Cabbage Lasagna:
Source of Recipe
From Chrispys Kitchen
Recipe Introduction
The "noodles" here are the cabbage leaves.
List of Ingredients
l - Medium to Large head of cabbage
Pam**
2 - Garlic Cloves, minced or pressed
l - Medium Onion, chopped
l – Green, Red, Yellow, Orange Bell Peppers, chopped
3/4 lb. gr. beef (can also use 1/2 sausage with the beef for a little bit of a kick)
2 Egg Whites
l - 6 oz can Hunts Tomato Paste
l - teaspoon dried oregano
1-tsp of chili powder
l - Teaspoon black pepper
1 tsp of Cheyenne pepper or as much as you what!
Mrs. Dash garlic and herbRecipe
Preheat oven to 350 degrees. Wash the cabbage and remove the tough outer leaves. Cut the head in half. Carefully peel back the leaves. Trying to keep them in tact; these will serve as the lasagna noodles.
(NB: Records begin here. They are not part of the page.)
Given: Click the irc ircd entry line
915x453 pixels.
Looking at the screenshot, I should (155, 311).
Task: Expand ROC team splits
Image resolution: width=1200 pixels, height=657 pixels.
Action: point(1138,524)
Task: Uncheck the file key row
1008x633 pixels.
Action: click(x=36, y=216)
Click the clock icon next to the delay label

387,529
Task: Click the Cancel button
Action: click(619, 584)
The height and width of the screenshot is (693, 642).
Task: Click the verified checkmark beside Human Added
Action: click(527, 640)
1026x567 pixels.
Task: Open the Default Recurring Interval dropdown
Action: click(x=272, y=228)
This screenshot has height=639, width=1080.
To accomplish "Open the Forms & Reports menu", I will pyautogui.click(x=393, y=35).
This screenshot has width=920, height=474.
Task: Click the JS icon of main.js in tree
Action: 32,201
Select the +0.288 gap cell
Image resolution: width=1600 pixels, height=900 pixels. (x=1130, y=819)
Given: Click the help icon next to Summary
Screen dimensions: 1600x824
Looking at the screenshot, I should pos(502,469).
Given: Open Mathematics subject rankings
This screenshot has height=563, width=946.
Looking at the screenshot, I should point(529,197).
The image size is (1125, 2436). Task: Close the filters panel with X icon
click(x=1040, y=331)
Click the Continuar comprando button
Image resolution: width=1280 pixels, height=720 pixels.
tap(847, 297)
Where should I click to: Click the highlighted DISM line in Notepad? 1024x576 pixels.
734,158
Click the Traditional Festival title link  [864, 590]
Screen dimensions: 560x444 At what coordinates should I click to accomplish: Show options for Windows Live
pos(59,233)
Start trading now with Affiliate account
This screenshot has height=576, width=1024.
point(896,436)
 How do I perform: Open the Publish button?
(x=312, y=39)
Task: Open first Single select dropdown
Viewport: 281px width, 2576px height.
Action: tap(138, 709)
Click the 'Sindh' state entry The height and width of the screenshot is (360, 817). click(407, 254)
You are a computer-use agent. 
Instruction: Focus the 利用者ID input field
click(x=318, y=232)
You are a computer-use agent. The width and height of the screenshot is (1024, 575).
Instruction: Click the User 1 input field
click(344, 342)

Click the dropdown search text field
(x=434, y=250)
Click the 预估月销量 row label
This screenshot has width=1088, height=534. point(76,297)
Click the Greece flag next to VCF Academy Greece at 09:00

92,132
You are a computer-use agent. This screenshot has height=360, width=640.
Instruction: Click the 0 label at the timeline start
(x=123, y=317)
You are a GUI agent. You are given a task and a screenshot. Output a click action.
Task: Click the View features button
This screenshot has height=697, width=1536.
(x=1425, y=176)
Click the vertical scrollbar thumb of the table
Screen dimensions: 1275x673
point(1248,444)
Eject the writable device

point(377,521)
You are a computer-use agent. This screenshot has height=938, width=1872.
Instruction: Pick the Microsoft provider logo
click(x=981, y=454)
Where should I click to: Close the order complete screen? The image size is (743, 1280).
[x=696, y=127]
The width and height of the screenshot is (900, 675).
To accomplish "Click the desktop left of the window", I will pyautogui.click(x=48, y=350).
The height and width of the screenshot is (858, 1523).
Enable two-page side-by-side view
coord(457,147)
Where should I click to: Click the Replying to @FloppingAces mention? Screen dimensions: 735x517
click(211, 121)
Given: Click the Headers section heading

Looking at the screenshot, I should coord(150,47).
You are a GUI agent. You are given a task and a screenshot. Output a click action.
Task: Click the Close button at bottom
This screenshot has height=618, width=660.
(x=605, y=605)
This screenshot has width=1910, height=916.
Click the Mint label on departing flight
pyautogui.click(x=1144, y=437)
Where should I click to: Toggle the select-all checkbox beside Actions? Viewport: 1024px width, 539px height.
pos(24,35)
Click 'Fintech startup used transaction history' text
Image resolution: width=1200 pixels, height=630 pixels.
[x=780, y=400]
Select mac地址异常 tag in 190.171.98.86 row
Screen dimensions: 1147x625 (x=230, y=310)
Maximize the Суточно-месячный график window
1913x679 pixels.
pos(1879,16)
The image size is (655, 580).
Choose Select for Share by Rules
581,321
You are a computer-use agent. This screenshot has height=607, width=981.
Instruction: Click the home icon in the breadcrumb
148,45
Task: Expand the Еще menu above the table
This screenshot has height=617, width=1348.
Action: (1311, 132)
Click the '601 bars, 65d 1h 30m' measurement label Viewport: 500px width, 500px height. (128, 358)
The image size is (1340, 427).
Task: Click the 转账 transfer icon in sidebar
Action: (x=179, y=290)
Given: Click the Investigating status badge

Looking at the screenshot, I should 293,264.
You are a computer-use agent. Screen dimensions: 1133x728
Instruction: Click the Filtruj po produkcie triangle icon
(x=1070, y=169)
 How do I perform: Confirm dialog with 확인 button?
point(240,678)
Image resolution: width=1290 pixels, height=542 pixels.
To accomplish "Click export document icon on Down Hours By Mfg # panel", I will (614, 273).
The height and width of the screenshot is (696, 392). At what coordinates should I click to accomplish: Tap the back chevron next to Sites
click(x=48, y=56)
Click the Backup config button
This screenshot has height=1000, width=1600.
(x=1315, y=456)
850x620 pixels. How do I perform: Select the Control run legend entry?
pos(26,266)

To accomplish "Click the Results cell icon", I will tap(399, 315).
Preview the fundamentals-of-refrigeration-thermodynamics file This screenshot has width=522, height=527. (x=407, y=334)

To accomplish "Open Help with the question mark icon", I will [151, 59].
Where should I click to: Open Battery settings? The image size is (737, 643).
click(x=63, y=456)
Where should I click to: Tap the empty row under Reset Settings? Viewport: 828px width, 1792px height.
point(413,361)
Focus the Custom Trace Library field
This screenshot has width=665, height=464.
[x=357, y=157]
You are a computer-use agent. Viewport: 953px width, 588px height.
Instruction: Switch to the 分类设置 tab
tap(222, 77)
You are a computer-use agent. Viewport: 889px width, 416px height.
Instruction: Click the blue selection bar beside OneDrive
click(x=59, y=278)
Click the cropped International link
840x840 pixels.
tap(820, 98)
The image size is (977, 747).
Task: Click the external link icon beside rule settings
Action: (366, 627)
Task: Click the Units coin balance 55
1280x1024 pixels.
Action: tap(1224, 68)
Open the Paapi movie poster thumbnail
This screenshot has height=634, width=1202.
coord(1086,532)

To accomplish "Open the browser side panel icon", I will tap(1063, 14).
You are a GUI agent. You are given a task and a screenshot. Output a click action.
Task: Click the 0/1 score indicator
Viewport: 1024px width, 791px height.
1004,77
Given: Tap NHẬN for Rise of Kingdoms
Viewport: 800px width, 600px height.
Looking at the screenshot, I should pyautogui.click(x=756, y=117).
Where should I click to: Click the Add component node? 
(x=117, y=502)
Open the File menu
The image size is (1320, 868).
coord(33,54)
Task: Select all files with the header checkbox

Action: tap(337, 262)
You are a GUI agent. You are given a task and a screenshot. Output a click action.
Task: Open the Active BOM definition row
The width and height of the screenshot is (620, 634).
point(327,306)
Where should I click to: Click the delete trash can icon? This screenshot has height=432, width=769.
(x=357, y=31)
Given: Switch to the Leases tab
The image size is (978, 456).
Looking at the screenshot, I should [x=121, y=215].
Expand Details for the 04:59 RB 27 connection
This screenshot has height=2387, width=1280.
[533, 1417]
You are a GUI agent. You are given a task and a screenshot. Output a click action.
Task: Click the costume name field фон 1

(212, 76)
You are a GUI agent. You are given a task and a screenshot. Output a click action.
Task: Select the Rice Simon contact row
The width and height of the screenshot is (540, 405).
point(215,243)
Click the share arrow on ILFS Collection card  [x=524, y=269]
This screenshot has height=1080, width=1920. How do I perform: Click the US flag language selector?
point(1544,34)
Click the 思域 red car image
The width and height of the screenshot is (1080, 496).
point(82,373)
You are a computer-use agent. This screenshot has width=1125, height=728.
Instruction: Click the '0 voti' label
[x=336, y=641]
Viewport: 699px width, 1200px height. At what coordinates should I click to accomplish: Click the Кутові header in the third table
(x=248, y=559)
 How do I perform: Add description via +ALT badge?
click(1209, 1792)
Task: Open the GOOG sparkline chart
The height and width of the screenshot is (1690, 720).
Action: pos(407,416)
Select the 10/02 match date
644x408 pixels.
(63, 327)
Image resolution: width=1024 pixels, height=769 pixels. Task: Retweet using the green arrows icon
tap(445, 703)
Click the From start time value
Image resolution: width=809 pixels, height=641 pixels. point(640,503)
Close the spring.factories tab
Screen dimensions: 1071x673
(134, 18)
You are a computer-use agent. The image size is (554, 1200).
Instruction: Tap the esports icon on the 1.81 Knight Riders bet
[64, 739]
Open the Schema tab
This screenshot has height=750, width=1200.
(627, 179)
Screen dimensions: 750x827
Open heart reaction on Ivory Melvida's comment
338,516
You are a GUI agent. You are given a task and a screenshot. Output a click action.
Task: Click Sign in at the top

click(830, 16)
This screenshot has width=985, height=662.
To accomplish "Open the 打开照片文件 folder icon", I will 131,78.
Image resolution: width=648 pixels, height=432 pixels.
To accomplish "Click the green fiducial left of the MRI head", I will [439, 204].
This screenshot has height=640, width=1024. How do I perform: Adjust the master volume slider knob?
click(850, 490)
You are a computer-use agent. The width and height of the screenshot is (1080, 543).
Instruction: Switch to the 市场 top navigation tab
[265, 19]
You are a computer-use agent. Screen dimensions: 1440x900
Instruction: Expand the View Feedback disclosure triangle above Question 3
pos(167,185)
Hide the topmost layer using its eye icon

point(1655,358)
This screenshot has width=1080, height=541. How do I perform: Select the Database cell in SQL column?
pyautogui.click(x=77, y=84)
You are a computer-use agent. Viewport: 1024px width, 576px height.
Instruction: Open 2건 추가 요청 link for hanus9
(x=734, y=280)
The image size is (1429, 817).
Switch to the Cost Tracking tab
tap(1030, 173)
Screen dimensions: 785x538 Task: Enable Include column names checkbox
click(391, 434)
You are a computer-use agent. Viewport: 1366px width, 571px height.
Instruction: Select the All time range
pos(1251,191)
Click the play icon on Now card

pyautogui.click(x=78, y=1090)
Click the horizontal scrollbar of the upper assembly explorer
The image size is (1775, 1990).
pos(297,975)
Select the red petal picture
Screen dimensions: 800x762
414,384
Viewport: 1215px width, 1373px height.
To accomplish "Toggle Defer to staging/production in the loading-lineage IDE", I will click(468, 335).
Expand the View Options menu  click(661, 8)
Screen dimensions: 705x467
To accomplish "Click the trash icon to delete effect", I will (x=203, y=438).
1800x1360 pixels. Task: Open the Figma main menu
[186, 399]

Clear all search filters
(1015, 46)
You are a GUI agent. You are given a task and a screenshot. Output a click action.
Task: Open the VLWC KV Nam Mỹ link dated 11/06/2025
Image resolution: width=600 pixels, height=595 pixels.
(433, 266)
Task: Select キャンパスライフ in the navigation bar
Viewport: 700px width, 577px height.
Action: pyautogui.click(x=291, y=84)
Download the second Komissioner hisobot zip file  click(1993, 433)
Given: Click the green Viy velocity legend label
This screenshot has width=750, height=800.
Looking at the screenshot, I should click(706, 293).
Arrange the individual leaves on a steamer basket or tray and steam until nearly tender, about 3 to 5 minutes. (You can also do this in the microwave.) Set aside.
Spray Pam** in a large skillet and place over a medium-high-heat. Sauté the garlic, onion, and green pepper until the onion is translucent.
Add the ground beef and brown thoroughly. Drain or skim the accumulated fat and water.
Add the tomato paste, tomato sauce, seasonings and egg whites to the mixture and combine well.
Coat a 9 X 13 X 2 inch-baking pan with Pam**.
Line the bottom of a pan with a layer of cabbage leaves. (I cut in 2" strips - I find they lay platter) Top with half the meat mixture. Add another layer of cabbage leaves, and remaining half of the meat mixture, add one more layer of cabbage and top with Mrs. Dash Garlic and herb seasonings just a sprinkle.
Bake covered for about 20 min. Uncover and bake for 5 minutes more.